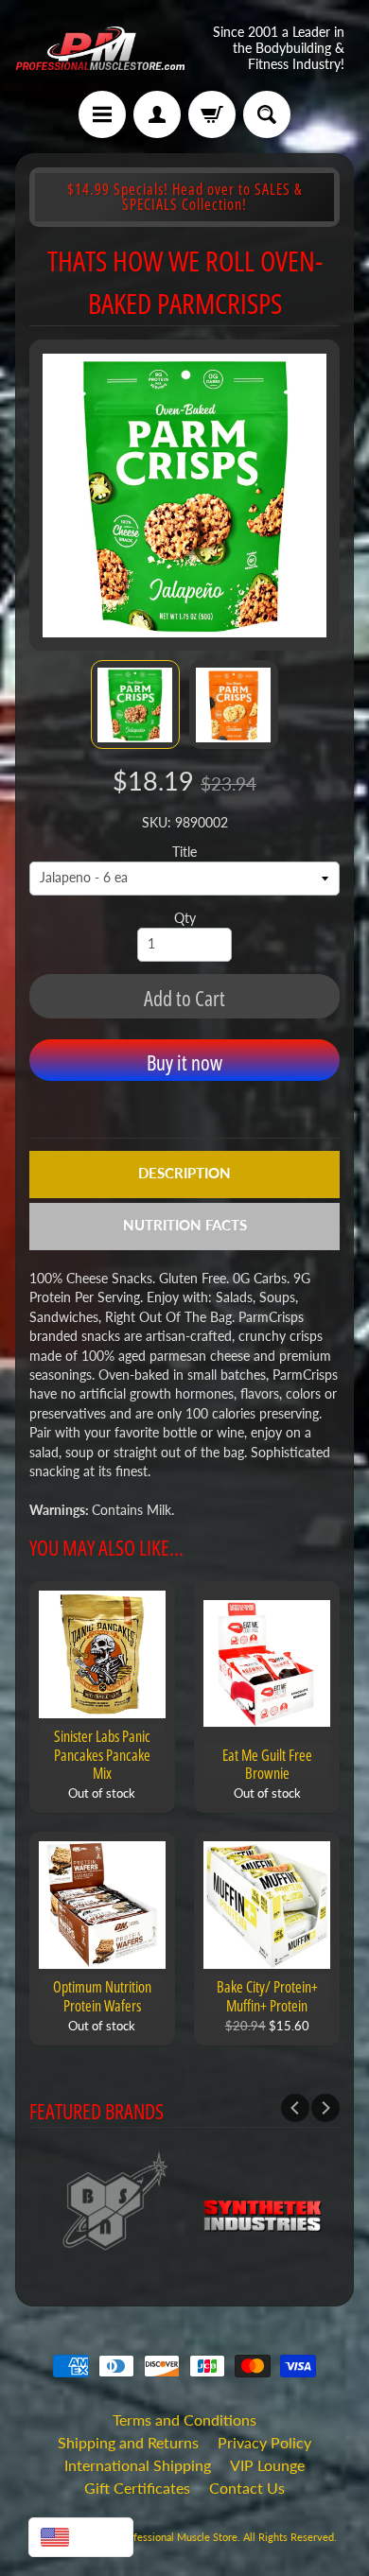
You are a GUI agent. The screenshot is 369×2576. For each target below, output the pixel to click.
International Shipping (137, 2465)
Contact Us (247, 2488)
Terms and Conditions (184, 2419)
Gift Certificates (137, 2488)
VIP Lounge (267, 2465)
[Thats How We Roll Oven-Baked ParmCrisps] (135, 704)
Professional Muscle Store (177, 2537)
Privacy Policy (264, 2442)
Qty (185, 918)
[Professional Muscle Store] (99, 48)
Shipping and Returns (128, 2442)
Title (184, 852)
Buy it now (184, 1062)
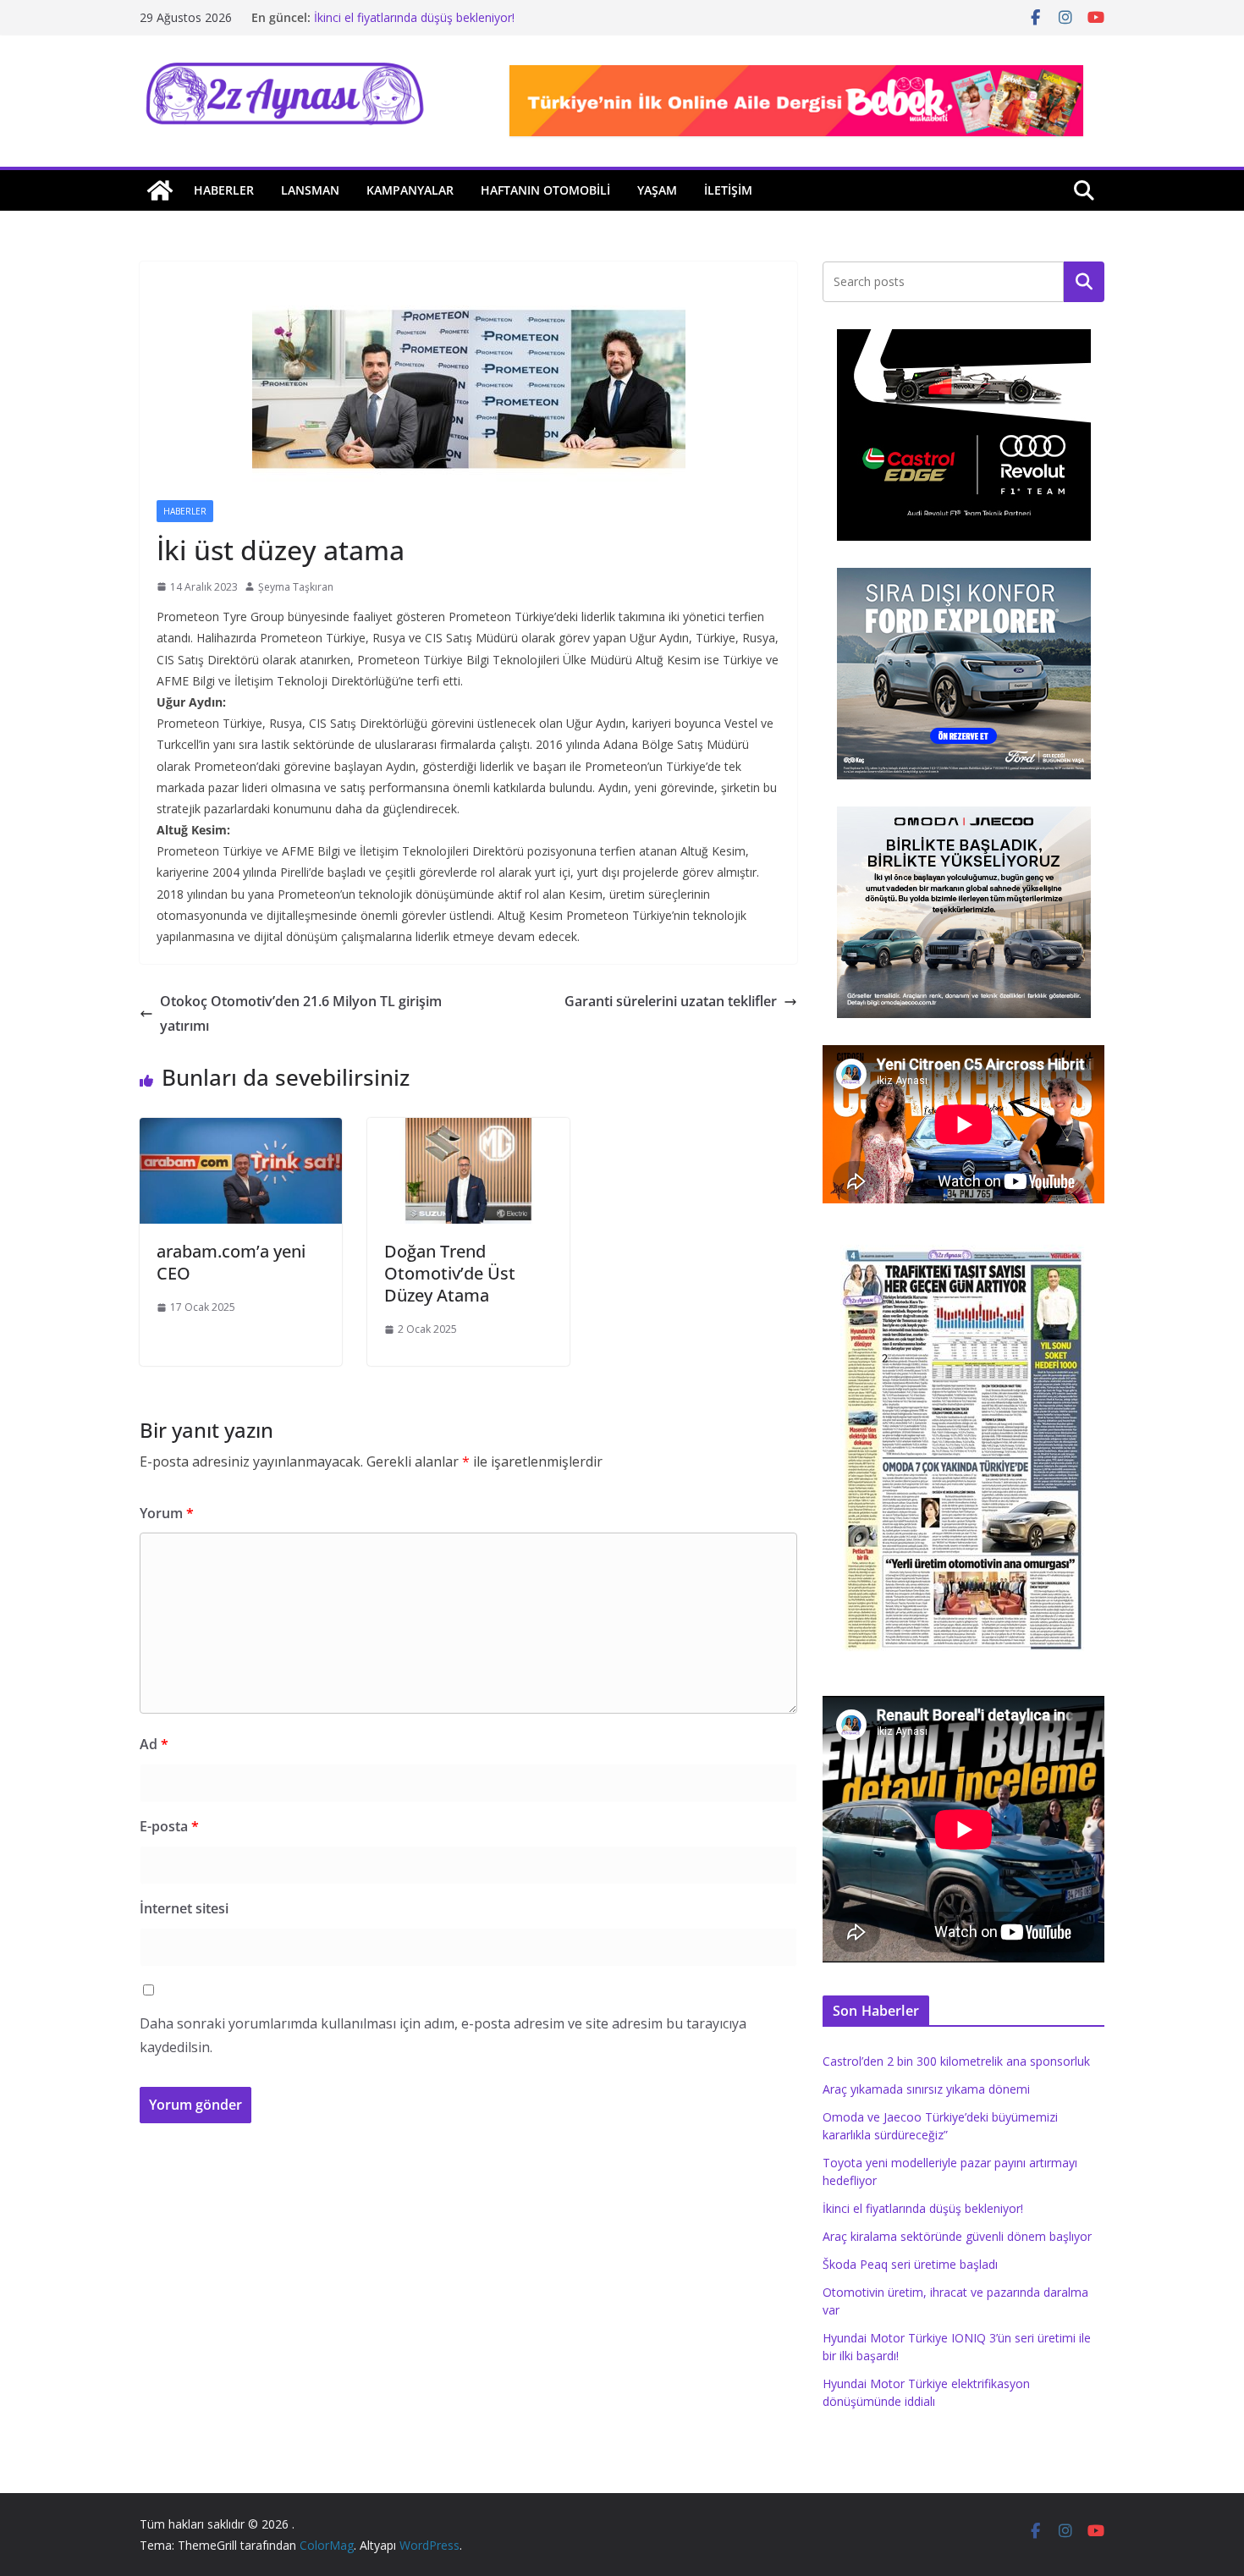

+---+

Copy exactly the lines that begin at the one containing "VIP Lounge (267, 2465)" and end at the last line of the records, both included, omitting the pictures.

VIP Lounge (267, 2465)
[Thats How We Roll Oven-Baked ParmCrisps] (135, 704)
Professional Muscle Store (177, 2537)
Privacy Policy (264, 2442)
Qty (185, 918)
[Professional Muscle Store] (99, 48)
Shipping and Returns (128, 2442)
Title (184, 852)
Buy it now (184, 1062)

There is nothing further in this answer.